- #1

SmashtheVan

- 42

- 0

## Homework Statement

Solve the equation:

[tex](x+xy^{2})dx + e^{x^{2}}y dy =0[/tex]

## Homework Equations

n/a

## The Attempt at a Solution

i) [tex]xdx(1+y^{2}) = -e^{x^{2}}y dy[/tex]

(multiply both sides by 2 to prepare for integration:

ii) [tex]\frac{-2xdx}{e^{x^{2}}}= \frac{2y dy}{1+y^{2}}[/tex]

integrate and get:

iii) [tex]\frac{1}{e^{x^{2}}}= ln(1+y^{2}) + C[/tex]

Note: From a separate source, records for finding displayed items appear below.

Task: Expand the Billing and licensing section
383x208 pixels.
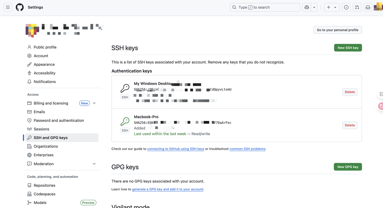Action: pyautogui.click(x=94, y=103)
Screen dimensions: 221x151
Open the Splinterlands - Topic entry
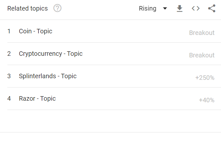click(x=48, y=76)
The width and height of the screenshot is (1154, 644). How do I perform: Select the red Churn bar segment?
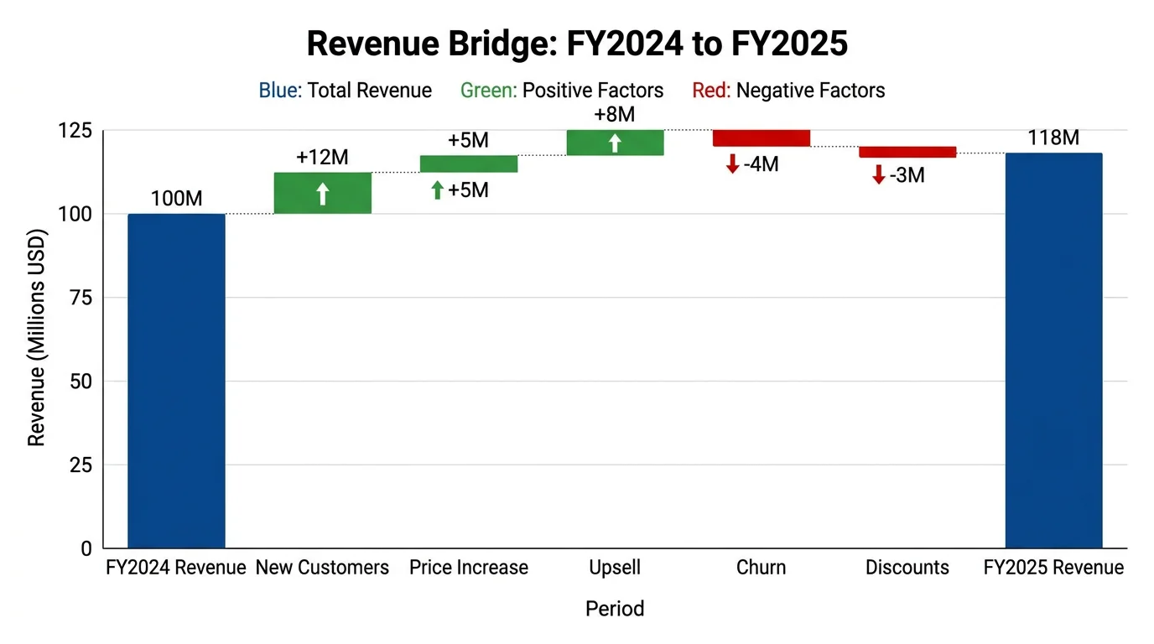761,136
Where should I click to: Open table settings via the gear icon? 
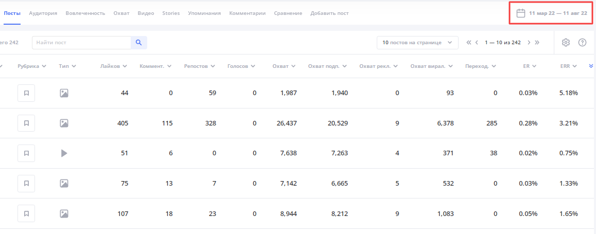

first integral was acheived from Maple, I am not sure if its what should be used here, but its what i have for now

iv) exponentiate both sides to remove natural log:

[tex]e^{e^{-x^{2}}}=1 + y^{2} + C[/tex]

v)combine constants, separate y

[tex] y^{2} = e^{e^{-x^{2}}} - C [/tex]

vi)square root of the system:

[tex]y=\sqrt{ e^{e^{-x^{2}}}} -C[/tex]Does this seem like a reasonable answer? I'm wary because of the occurance of the exponential function, raised to the exponential function.